◆ **Exercise requirements**:
Copy the listing below word for word, leaving out the pictures.
### Records to process ###
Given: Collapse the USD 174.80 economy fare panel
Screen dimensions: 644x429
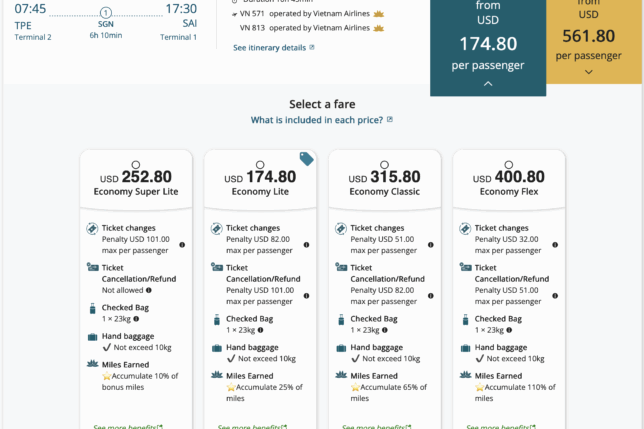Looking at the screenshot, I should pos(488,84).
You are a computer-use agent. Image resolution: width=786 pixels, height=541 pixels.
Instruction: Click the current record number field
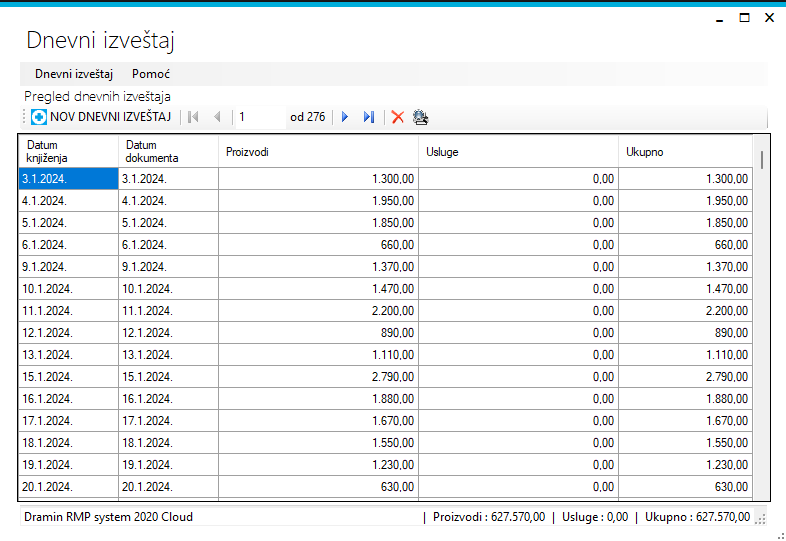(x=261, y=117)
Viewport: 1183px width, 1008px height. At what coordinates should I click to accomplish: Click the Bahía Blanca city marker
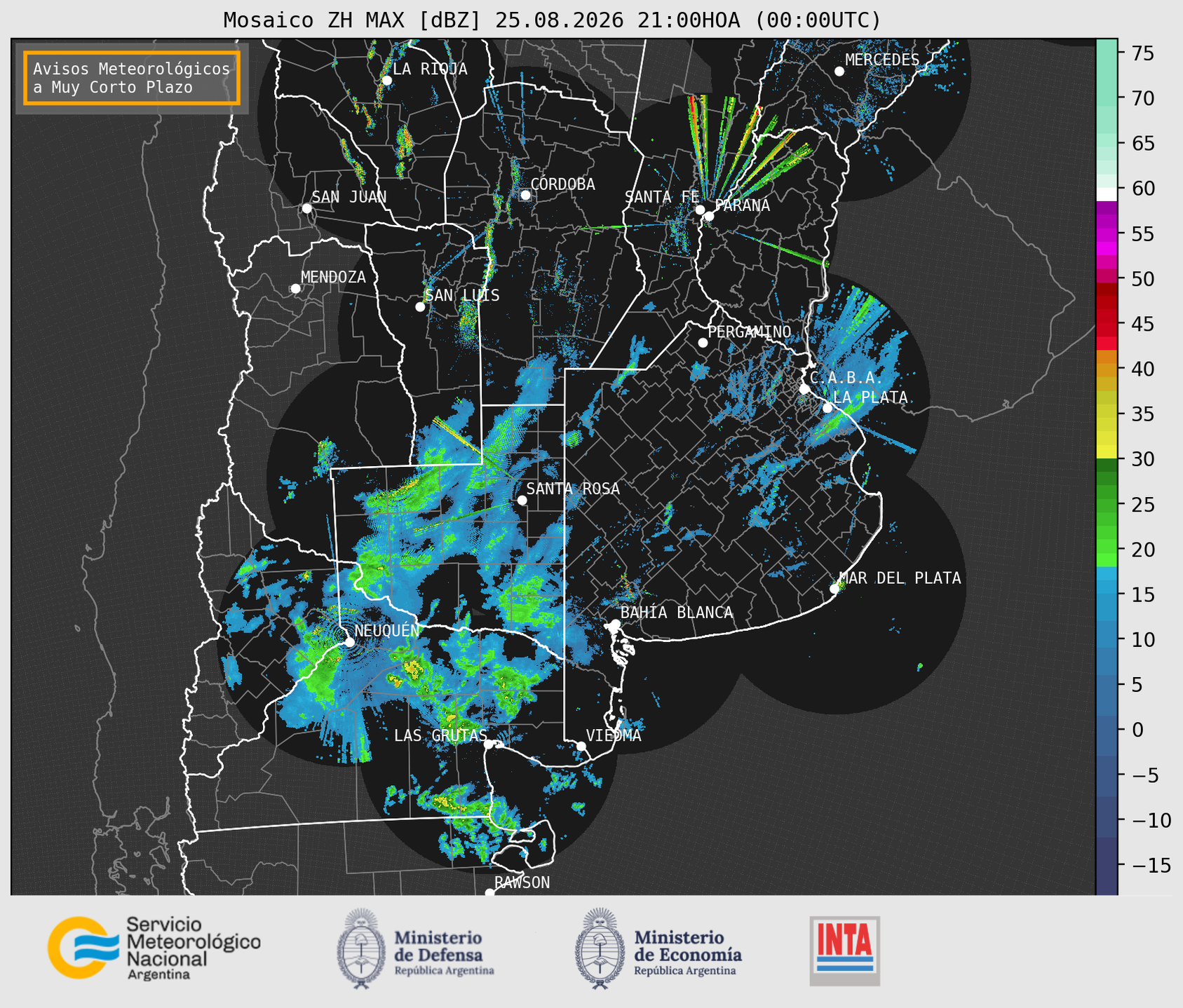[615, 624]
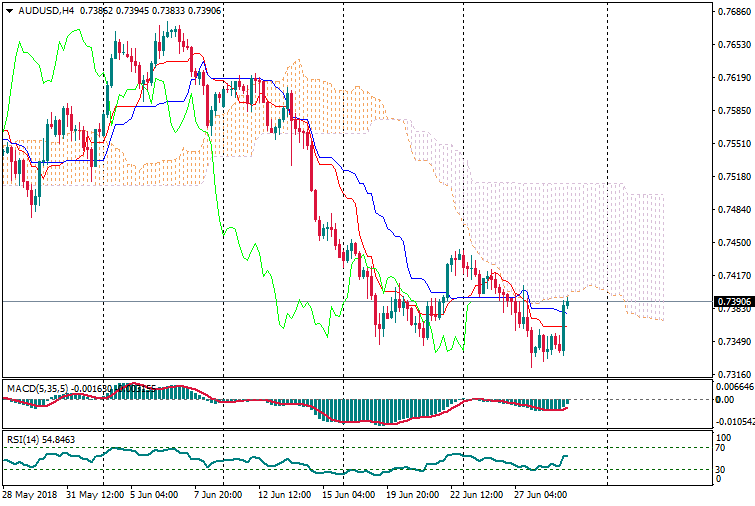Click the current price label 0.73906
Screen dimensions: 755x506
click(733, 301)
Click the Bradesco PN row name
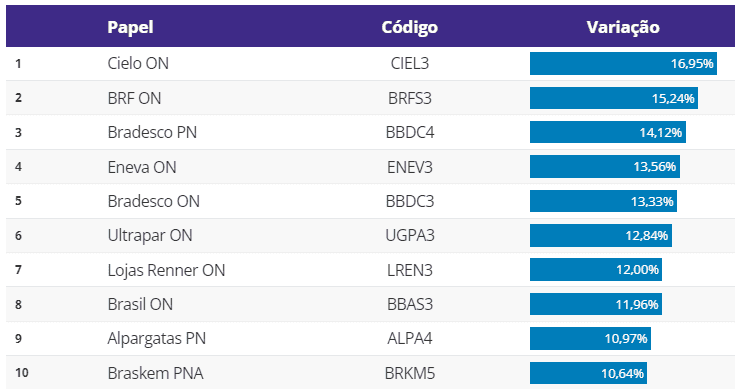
###
◆ **Response to the task**:
Given: Collapse the USD 174.80 economy fare panel
Screen dimensions: 644x429
Looking at the screenshot, I should pos(488,84).
You are a computer-use agent. Image resolution: width=786 pixels, height=541 pixels.
Instruction: Click the current record number field
(x=261, y=117)
Viewport: 1183px width, 1008px height. At what coordinates should I click to accomplish: Click the Bahía Blanca city marker
[615, 624]
Click the current price label 0.73906
Screen dimensions: 755x506
click(733, 301)
Click the Bradesco PN row name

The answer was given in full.